Untersuchung im Intimbereich bei Unter­su­chungs­häft­lingen nur bei konkreten Verdachts­mo­menten verfas­sungsgemäßIntimun­ter­suchung ist nicht generell zulässig - Einzel­fa­ll­prüfung notwendig

Unter­su­chungs­häftlinge dürfen bei der Einlieferung in eine Haftanstalt nur dann im Intimbereichs untersucht werden, wenn es konkrete Verdachts­momente gibt. Eine generelle und unabhängig vom Einzelfall durchgeführte Untersuchung ist unzulässig. Dies entschied das Bundes­ver­fas­sungs­gericht im Falle eines Steuerberaters, der wegen des Vorwurfs der Untreue in Unter­su­chungshaft saß. Die bei ihm vorgenommene Intimun­ter­suchung sei rechtswidrig gewesen.

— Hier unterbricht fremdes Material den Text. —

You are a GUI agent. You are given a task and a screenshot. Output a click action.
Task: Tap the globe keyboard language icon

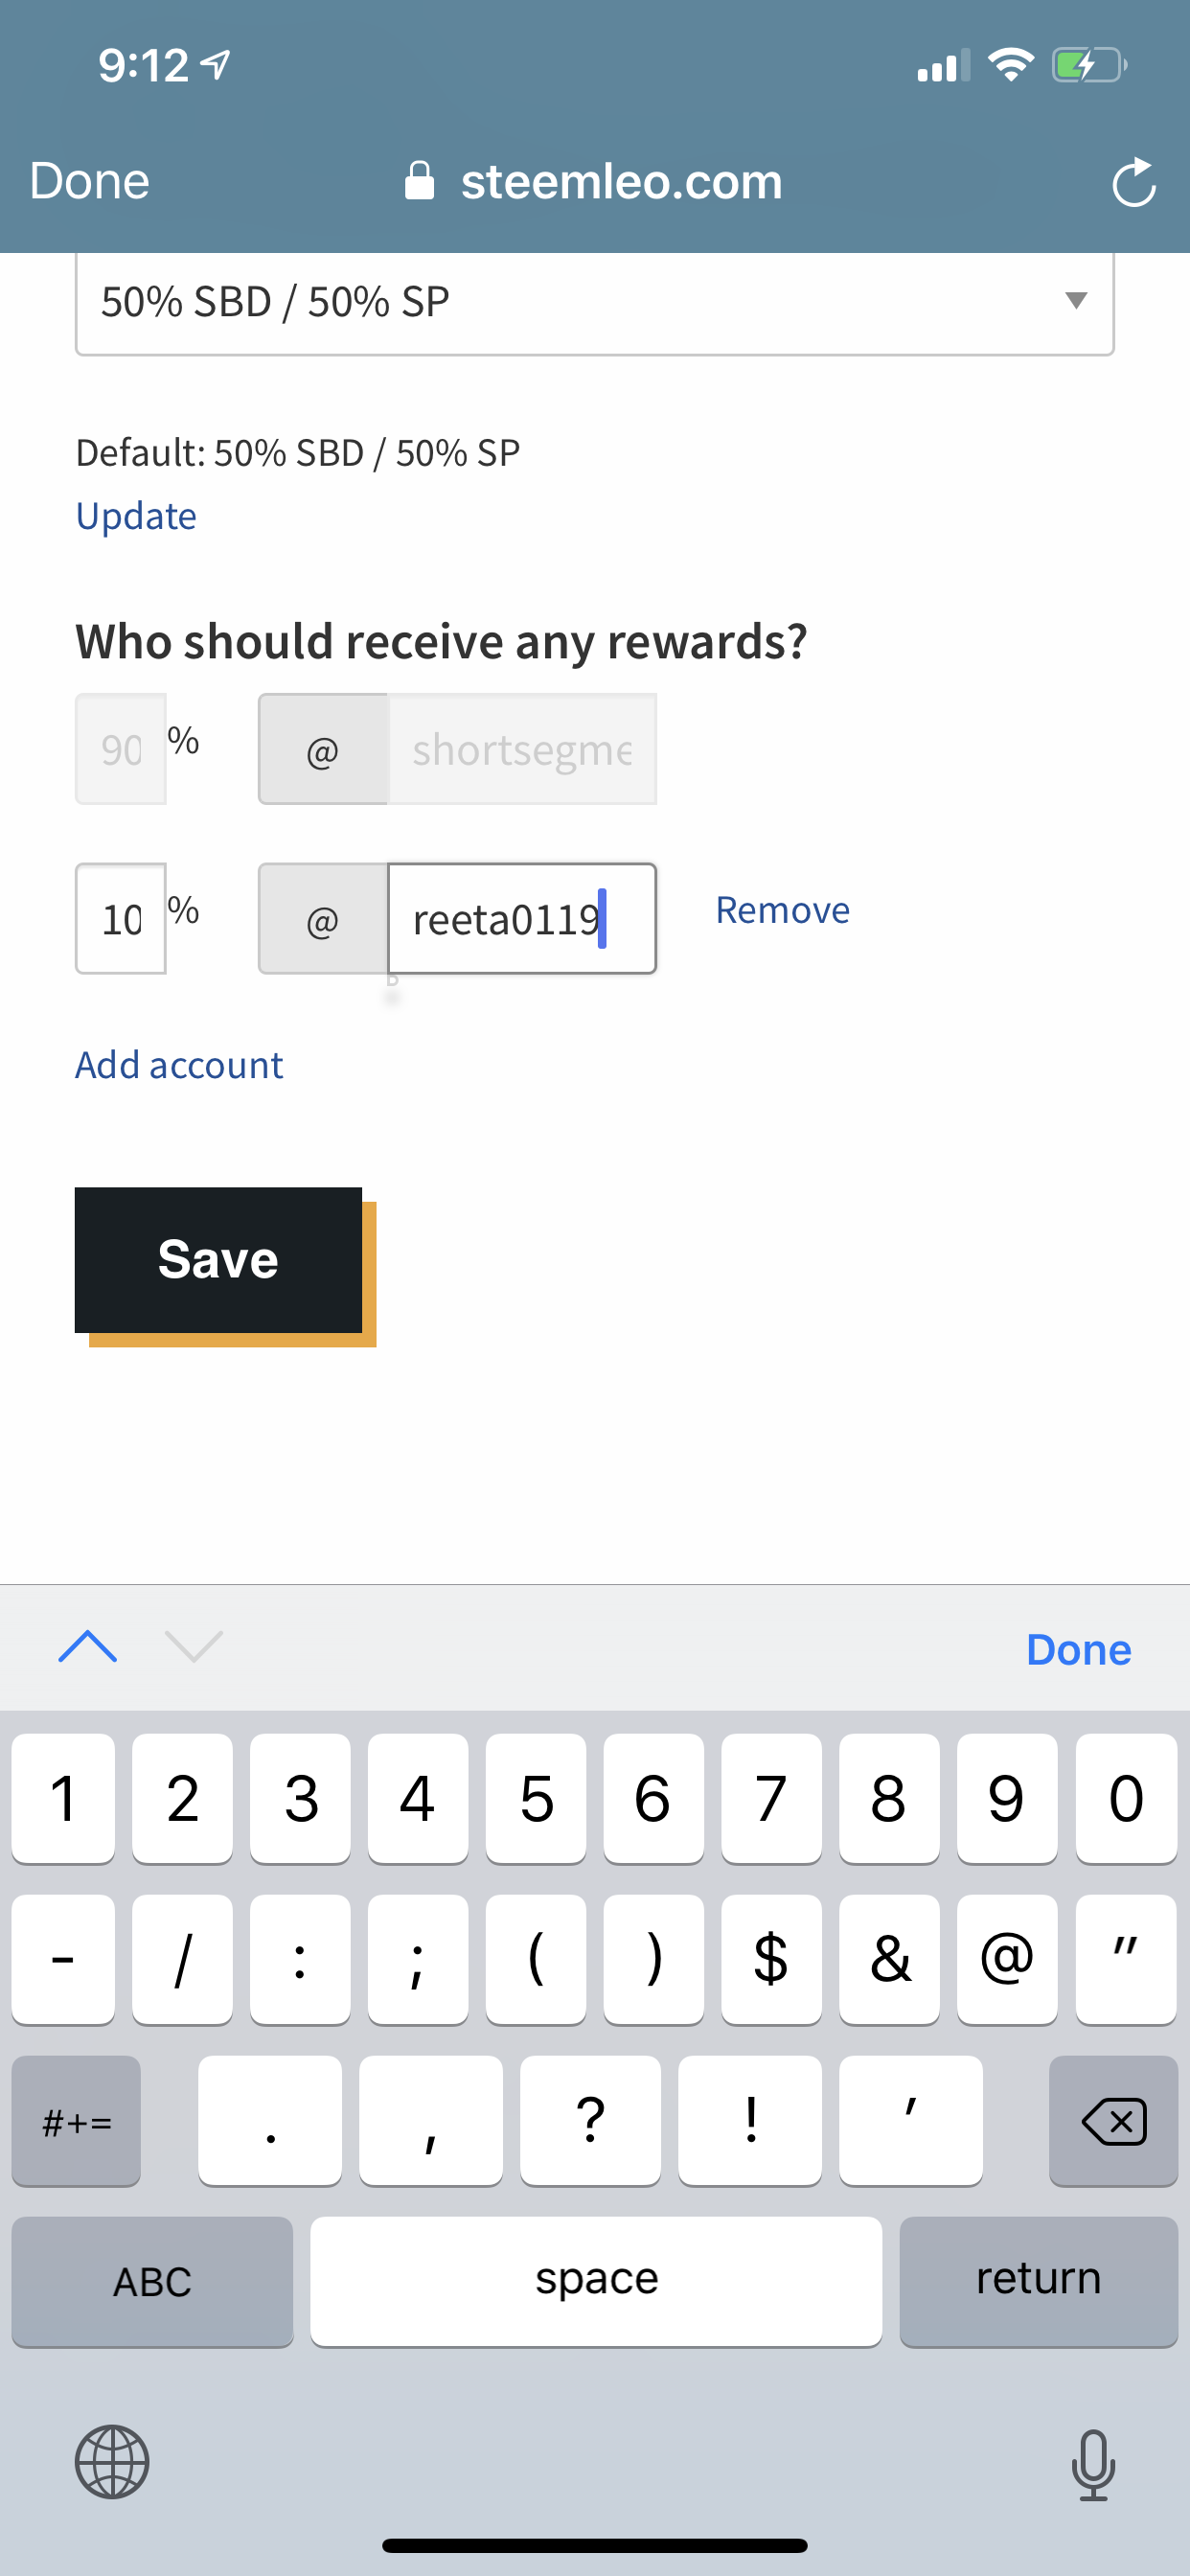[x=112, y=2462]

Der Beschwer­de­führer, ein Steuerberater, wurde morgens gegen sieben Uhr, als er seine Kinder zur Schule brachte, wegen Verdachts der Bestechlichkeit und der Untreue zum Nachteil des berufs­s­tän­dischen Versor­gungswerks für Rechtsanwälte festgenommen und in Untersuchungshaft verbracht. Nach seinen Angaben musste er sich bei Aufnahme in die Unter­su­chungshaft entkleiden und durch Justiz­voll­zugs­beamte im Intimbereich untersuchen lassen (Anusinspektion). Widerspruch und Antrag auf gerichtliche Entscheidung hiergegen blieben erfolglos. Das Hanseatische Oberlan­des­gericht erachtete die Maßnahme für rechtmäßig. Die allgemeine Anordnung, neu aufzunehmende Gefangene entsprechend zu untersuchen, sei zur Wahrung der Ordnung der Vollzugsanstalt (§ 119 Abs. 3 StPO) erforderlich gewesen, nämlich um zu verhindern, dass Betäu­bungs­mittel, Geld oder andere verbotene Gegenstände am oder im Körper versteckt eingeschmuggelt würden.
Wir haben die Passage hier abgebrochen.